This is a small cemetery that I stumbled across while visiting Hagi. I had gone up to the castle grounds and had planned to buy some hagi yaki (pottery from Hagi – it’s quite well-known and has a distinctive look). However, when I went to pay for my purchases I realised that I had left my wallet back at the hostel, so I very reluctantly left to go get it (even though I knew the shops would probably be closed by the time I got back). However, I decided to go back a different route than normal, and when I was passing what I thought was a park, I discovered that it was, in fact, another cemetery to a Mori warlord.

The warlord in question is Terumoto Mori and his wife, as well as one of Mori’s retainers, Motofusa Nagai, who killed himself after his master died in 1625 (a common occurrence it seems, here in Japan). Mori and his wife have 5-layered “Gorintou” stone graves, surrounded by a tamagaki (a fence), as well as a torii gate and multiple stone lanterns (called ishidoro), similar to the ones at the other Mori cemeteries. Off to the side of the Mori graves is the one to Nagai, the loyal retainer. Apparently he had a beloved cat who was so overcome with grief after his master died, he bit his tongue out of grief and died too. The street in Hagi where Nagai used to live is now called Neko-no-cho, or “Cat Town.” Despite this story, there is no memorial to the cat there.

This cemetery was full of old trees, and provided a really nice, shady place to wander around. Apparently it used to be the Mori residence, which was in turn changed into a temple (Tenjuin) and cemetery after his death, but now all that remains is the cemetery (Tenjuin was torn down in 1869).


Monuments: The only monuments here are to Terumoto Mori and his wife and retainer. He died 30 years prior to the establishment of the cemeteries at Daishōin and Tōkōji which probably explains why he is buried here and not at those cemeteries.

Grounds: The cemetery is pretty small and flat, with easy paths to walk on and lots of trees for shade. The only stairs are those leading to the graves themselves. It only takes about 5 minutes to visit the entire site.

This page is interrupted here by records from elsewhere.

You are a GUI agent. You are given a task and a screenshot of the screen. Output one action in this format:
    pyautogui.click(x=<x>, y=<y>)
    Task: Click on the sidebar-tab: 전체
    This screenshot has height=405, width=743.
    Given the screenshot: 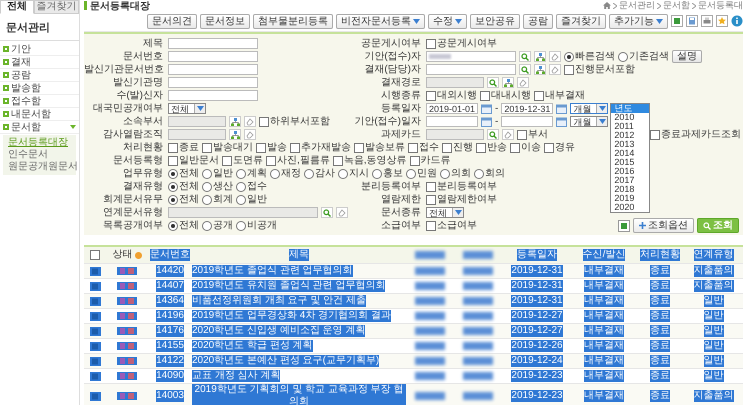 What is the action you would take?
    pyautogui.click(x=17, y=7)
    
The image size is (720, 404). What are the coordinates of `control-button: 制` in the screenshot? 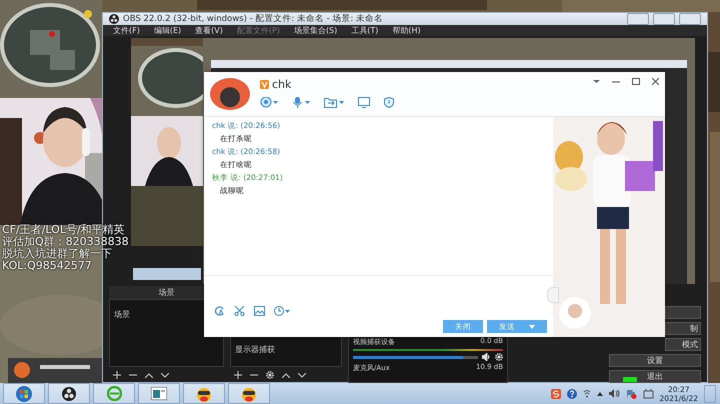 It's located at (683, 328).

Visitors: There was nobody here when I visited. I imagine it’s not high on anyone’s wish list of places to visit in Hagi.

Photographer notes: Lots of dappled light here, and all the trees can make the light levels a bit low.


Cemetery: Tenjuin Mausoleum (not sure why they chose the word mausoleum for this site)

Established: 1625

Internments: Terumoto Mori, his wife, and the retainer Nagai

Location: South-east of Hagi castle in Horiuchi-ku. It does show up on the local maps.